Task to carry out
Rewrite the rows below with "width and height" swapped for "size" and everything else left the same.

Provided data
****************

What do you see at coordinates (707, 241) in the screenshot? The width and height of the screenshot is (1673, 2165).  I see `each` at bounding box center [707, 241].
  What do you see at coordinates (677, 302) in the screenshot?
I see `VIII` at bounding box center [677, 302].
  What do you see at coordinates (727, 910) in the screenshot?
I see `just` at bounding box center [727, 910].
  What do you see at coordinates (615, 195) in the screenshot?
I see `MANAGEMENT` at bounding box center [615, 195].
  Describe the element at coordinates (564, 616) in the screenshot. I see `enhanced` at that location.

****************

Answer to the task
What do you see at coordinates (707, 241) in the screenshot? The size of the screenshot is (1673, 2165).  I see `each` at bounding box center [707, 241].
  What do you see at coordinates (677, 302) in the screenshot?
I see `VIII` at bounding box center [677, 302].
  What do you see at coordinates (727, 910) in the screenshot?
I see `just` at bounding box center [727, 910].
  What do you see at coordinates (615, 195) in the screenshot?
I see `MANAGEMENT` at bounding box center [615, 195].
  Describe the element at coordinates (564, 616) in the screenshot. I see `enhanced` at that location.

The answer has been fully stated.